Deutsche Lufthansa plans to launch a head-on battle against low-cost carriers in its crowded domestic market this summer as it fights for customers in its core European network, company sources said.
Lufthansa plans to station five Boeing 737-800 aircraft at Hamburg airport from June, offering fares under 100 euros ($128.5) to European cities and may add three more planes from August if the strategy pays off, the sources told Reuters on Thursday, referring to an internal company announcement.
A spokesman for Lufthansa said the memo reflected unfinished discussions and that no decisions had yet been made on which planes will operate on which routes.
“Lufthansa is not changing its business model,” the spokesman said. “We have already offered low fares in the past.”
Lufthansa is considering fares of 65 euros and 85 euros, one source familiar with the matter told Reuters. Hamburg is seen as a test, which may lead to a roll-out of the strategy to other airports, sources said.
At Hamburg, Lufthansa would be competing further with DBA, which operates eight routes from the airport, as well as Air Berlin and TUI’s HLX.
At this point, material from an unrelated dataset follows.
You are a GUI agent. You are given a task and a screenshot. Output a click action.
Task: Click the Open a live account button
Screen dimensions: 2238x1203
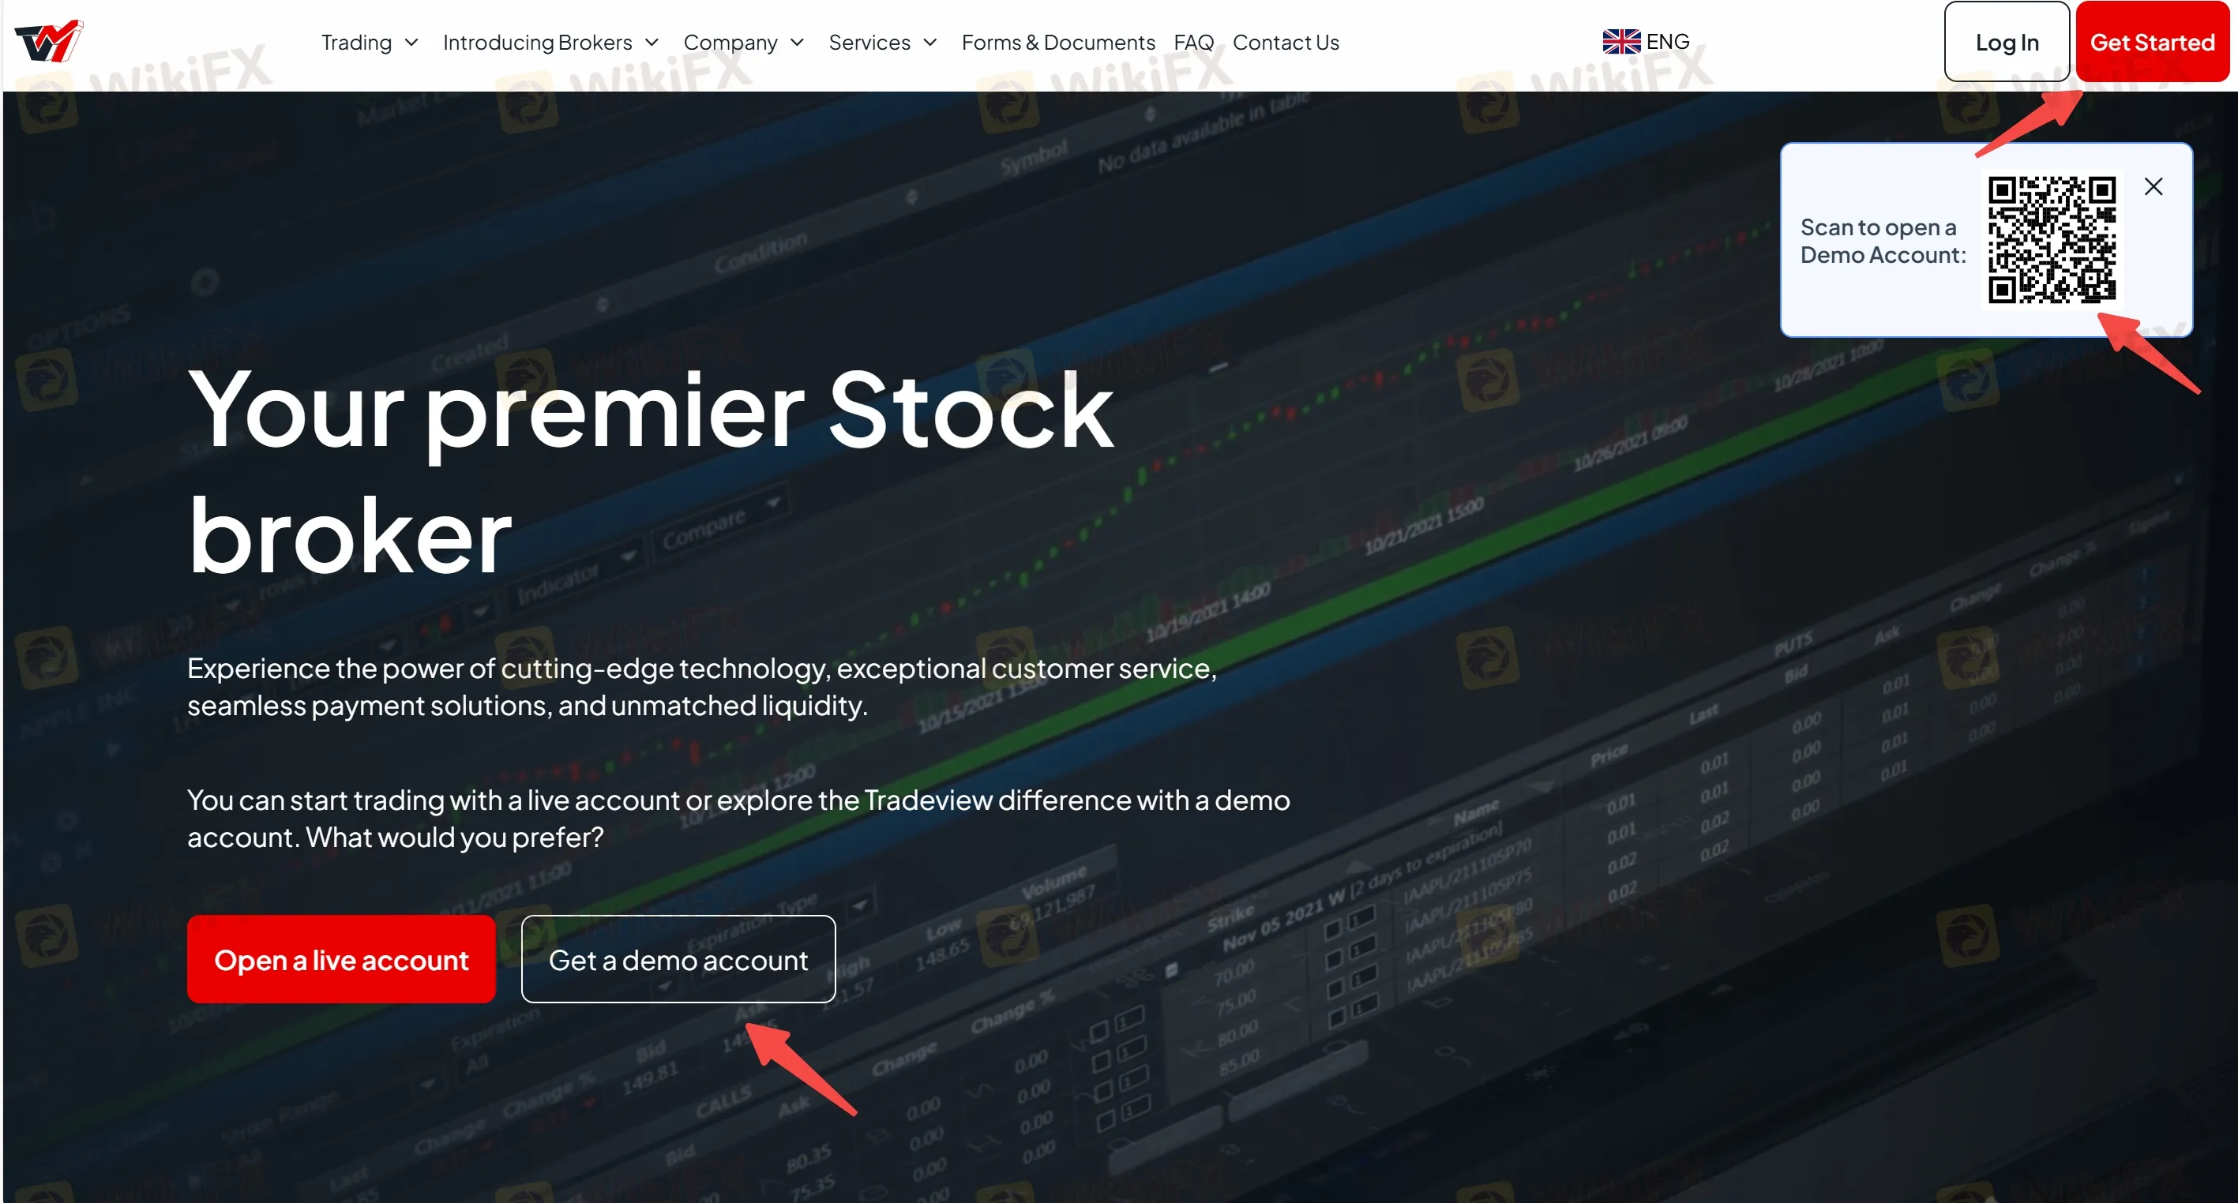point(341,958)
Europe’s biggest low-cost carrier, Ryanair, operates six routes from Hamburg-Luebeck airport, while Germanwings, in whose owner Eurowings Lufthansa already owns 49 percent, flies between Hamburg and Stuttgart.
Lufthansa Chief Financial Officer Karl-Ludwig Kley said on Wednesday that the airline was planning an aggressive price strategy in Europe as budget carriers prepare to add 90 aircraft into the market this summer.
He said yields, or average revenue per passenger carried and kilometre flown, would continue to drop under pressure from competition and an excess of available seats.
Lufthansa’s European yields dropped 4.8 percent year-on-year in July to September 2004 and were 8.7 percent lower in the last quarter of 2004. They were down 0.6 percent in the first quarter of this year.